Fire-starting California utility PG&E criminally charged for 2019 Kincade Fire
Joseph Wilkinson
Troubled California utility Pacific Gas & Electric was charged Tuesday with 33 crimes because its equipment caused a 2019 fire that torched 77,000 acres in Northern California.
The Kincade Fire destroyed 374 structures, including 170 homes, in 2019 in Sonoma County, prime wine country about 50 miles north of San Francisco. Six firefighters were injured; no one was killed.
In this Oct. 27, 2019, photo, flames from the Kincade Fire consume Soda Rock Winery in Healdsburg, Calif. (Noah Berger/)
A Cal Fire investigation determined the fire started when an old PG&E power line snapped in high winds.
Sonoma County District Attorney Jill Ravitch charged the company with five felonies and 28 misdemeanors.
In this Feb 20, 2020, photo, a Pacific Gas & Electric truck drives past a PG&E location in San Francisco. (Jeff Chiu/)

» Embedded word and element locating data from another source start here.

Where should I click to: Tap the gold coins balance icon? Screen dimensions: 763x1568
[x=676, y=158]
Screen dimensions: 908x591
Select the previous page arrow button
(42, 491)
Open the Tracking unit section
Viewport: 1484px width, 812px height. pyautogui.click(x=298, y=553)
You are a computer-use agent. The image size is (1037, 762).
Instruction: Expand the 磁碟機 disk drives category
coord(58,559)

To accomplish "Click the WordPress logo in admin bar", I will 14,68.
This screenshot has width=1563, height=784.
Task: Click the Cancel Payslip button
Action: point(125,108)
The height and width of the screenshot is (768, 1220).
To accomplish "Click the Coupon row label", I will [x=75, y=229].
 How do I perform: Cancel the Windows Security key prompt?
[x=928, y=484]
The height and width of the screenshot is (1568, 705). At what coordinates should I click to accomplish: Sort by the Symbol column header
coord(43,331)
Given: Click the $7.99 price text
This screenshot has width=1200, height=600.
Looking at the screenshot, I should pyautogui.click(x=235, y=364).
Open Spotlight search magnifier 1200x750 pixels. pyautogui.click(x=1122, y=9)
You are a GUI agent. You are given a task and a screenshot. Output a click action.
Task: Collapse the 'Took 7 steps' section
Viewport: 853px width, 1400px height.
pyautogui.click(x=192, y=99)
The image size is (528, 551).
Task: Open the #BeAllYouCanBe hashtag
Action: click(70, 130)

PG&E admitted that its equipment started the blaze, but has not reviewed Cal Fire’s investigation, according to a press release. The company also said it doesn’t think a crime was committed.
Tuesday’s filing is the latest in a constant series of issues for PG&E. The company pleaded guilty last year to 84 counts of manslaughter for causing the 2018 Camp Fire, which nearly wiped the towns of Paradise and Concow off the map.
PG&E declared bankruptcy to handle all the civil settlements it owed for the blaze, which were eventually set at $13.5 billion.
The company emerged from bankruptcy in July 2020, but that did not stop its equipment from causing deadly fires. The October 2020 Zogg Fire, which killed four people, started when a tree crashed through a PG&E power line.